Dünya tarihi ne garip, bir yerde bir olay yaşanıyor, mekanla beraber mekanı aşıp hatta zamanı da aşıp başka mekanları ve zamanı etkileyebiliyor; hatta mekanları ortadan kaldırabiliyor, devletler yıkıyor, çağ açıyor çağ kapatıyor. Modernite de bu şekilde ortaya çıkan bir sistem. Avrupa’da başlayan ekonomik ve siyasi değişim, bu kavramın ortaya çıkmasına neden oluyor. 20. yüzyıla geldiğimizde ise modernite ile gelen risk toplumu kavramı üzerine konuşuyor. Bir yerde modernite inşa edilmeye başlıyorsa bu duruma Sosyoloji ne diyor, inşa sürecinde oluşan risk toplumu nasıl oluşuyor, risk toplumu nedir gibi sorulara cevap arayacağız.
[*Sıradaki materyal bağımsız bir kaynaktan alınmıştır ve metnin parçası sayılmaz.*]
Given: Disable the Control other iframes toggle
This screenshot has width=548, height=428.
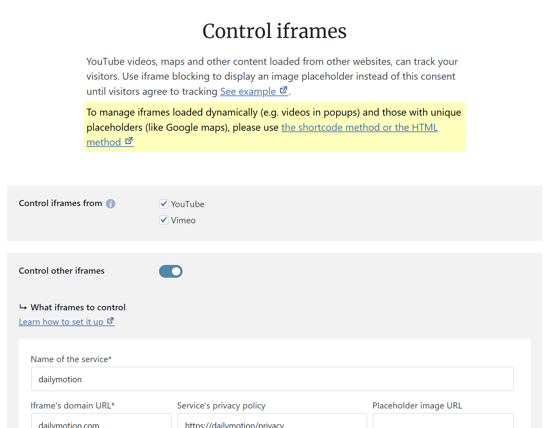Looking at the screenshot, I should tap(171, 271).
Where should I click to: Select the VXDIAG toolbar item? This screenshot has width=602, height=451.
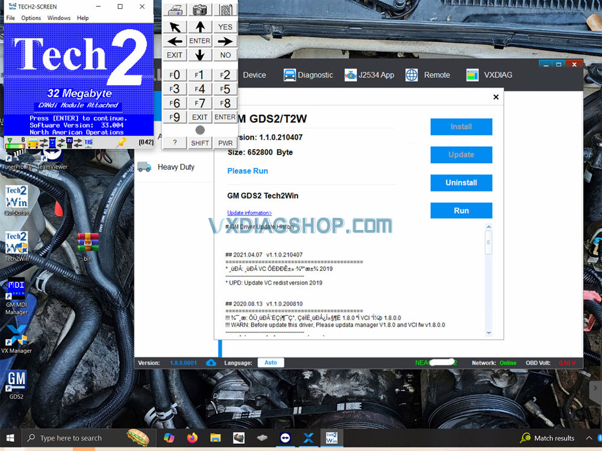coord(489,75)
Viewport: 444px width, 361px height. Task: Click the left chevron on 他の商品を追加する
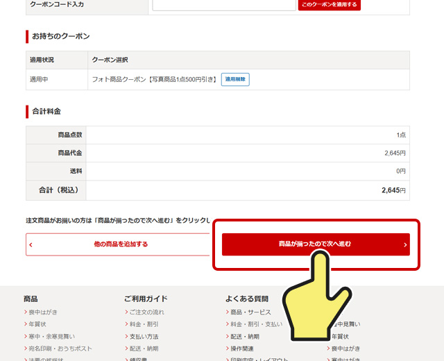31,245
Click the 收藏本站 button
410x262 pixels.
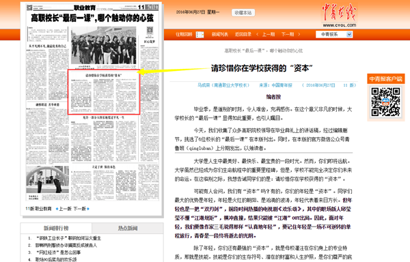[243, 12]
Sosyolojinin Tarihsel Süreci
Sosyoloji ilk defa 1838 yılında Auguste Comte tarafından socius ile logos kelimelerinin birleştirilmesiyle ortaya atıldı. Her ne kadar 19. yüzyıla kadar Sosyoloji bilimi literatürde yer almasa bile sosyal bilimlerin içerisinde bilgi ve felsefesiyle bir şekilde yer aldı. 1874’te yazarlığını Herbert Spencer‘in yaptığı The Study of Sociology kitabı ile Sosyoloji terimi ilk defa kullanıldı. Akademide Sosyoloji bölümlerinin açılmasıyla sosyal bilimlerde bir disiplin olarak kabul edildi.
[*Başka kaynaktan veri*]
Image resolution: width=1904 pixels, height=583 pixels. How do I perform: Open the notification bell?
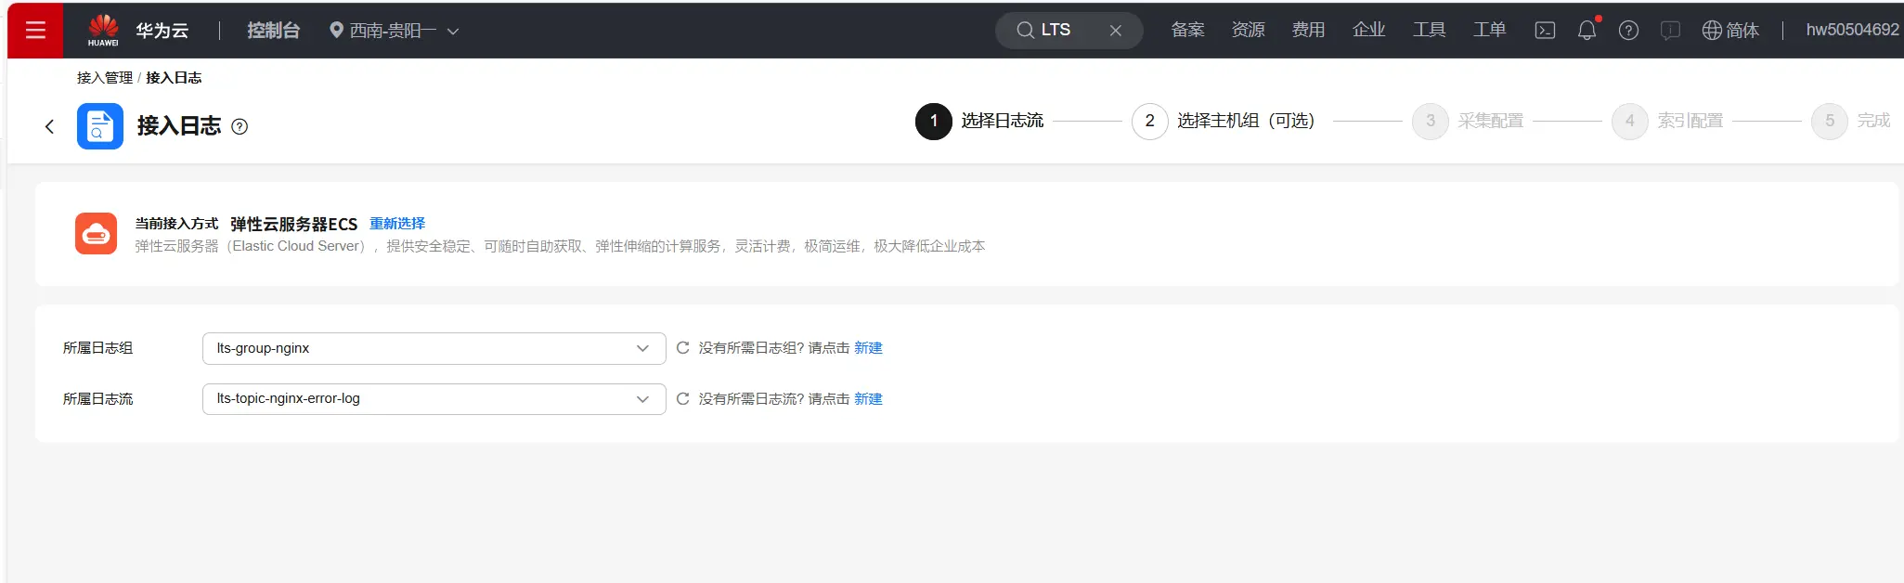[x=1587, y=31]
19.yüzyılın ilk çeyreğinden itibaren toplumu anlamak için kavramlar, semboller kurallar, normlar, değerler gibi sosyolojiye özgü kuramlar ortaya atılmaya başlandı. Bir yandan Avrupa’da yaşanan siyasi değişimler, savaşlar, ekonomik yönelimler sosyolojinin gelişmesini olanak sağladı. 20. yüzyıl sonuna doğru sosyolojinin tarihsellikten kopma yaşaması sonucu sosyolojiye olan ilgi azalmaya başladı. Bu aşamada Sosyoloji çevrelerinde iki kutup oluşmaya başladı. Sosyoloji tarihinden bağımsız sayan, sosyolojinin öneminin kalmadığını savunan Anglo-Sakson ve Amerikan otoritelere karşılık sosyolojiyi tarihten ayırmayan, toplumu neden-sonuç çizgisinde ele alan Kıta Avrupa’sı otoriteleri vardı. Sosyoloji bu iki kutup arasındaki çizgide günümüze kadar geldi diyebiliriz.
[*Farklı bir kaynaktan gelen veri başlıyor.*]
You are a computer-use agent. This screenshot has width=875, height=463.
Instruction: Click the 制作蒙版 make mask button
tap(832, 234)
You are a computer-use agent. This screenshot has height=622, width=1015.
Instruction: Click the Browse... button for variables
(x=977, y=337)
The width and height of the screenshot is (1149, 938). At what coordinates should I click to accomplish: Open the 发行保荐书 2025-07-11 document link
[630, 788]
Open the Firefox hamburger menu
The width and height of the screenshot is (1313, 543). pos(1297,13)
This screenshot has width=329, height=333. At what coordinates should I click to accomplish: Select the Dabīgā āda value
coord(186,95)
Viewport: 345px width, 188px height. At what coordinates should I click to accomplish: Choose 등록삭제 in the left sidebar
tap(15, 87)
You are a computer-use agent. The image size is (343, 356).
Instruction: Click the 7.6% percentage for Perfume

Ulrich Beck ve Risk Toplumu
19.yüzyılın sonuna doğru kültür ve sanatta başlayan modernizm akımının etkisi ve endüstri devrimini tamamlamasıyla toplumda modernite kavramı konuşulmaya başladı. Sosyolojinin artık toplum sorunlarına cevap veremediğini konuşan Anglo-Sakson ve Amerika sosyologlarına karşılık Kıta Avrupa’sı sosyologları cevap vermeye çalıştılar. Alman sosyolog Ulrich Beck araştırmaları bu yönde olan sosyologlardan biriydi. Toplumdaki durağanlaşmayı Sosyoloji ile açıklamaya çalıştı. Bunun sebebini de modernleşme ve sanayileşme sonrası toplumun geldiği noktayı araştırmakta gördü. Bu nokta, toplumun geçmişten geldiği yer ile bugün bulunduğu yer arasında bir takım farklar olduğunu, bunu da risk faktörü olarak tanımladı. Geçmişte hiç karşılaşmadığı risklere bugün maruz kaldığını, ancak bu şekilde toplumun anlaşılabileceğini öne sürmüştü. Bunu için risk toplumu kavramını Sosyoloji biliminin yönlendirmesiyle temellendirmeye, kavramsallaştırmaya çalıştı.
Risk Nedir?
Risk, toplumların veya bireylerin karşılaşabilecekleri endişe hissi uyandıracak olaylar karşısındaki tehlike olasılığına verilen addır. Fransızca bir kelime olan risk, ilk olarak denizcilikte kullanıldığı kabul edilmektedir. Bugüne geldiğimizde sağlıktan ekonomiye, trafikten birey yaşamına kadar her yerde karşımıza çıkmaktadır. Sosyolojik anlamda risk kavramını incelersek, modern öncesi zamanda toplumları tehlikeye götüren riskler savaş, afet, salgın gibi toplumsal seviyede iken, modern sonrası zamana geldiğimizde riskler toksik atıklar, kuraklık, radyasyon gibi toplulukları ilgilendirdiği gibi açlık, intihar, yaşlılık, fakirlik gibi durumlarla bireyselleşmiştir.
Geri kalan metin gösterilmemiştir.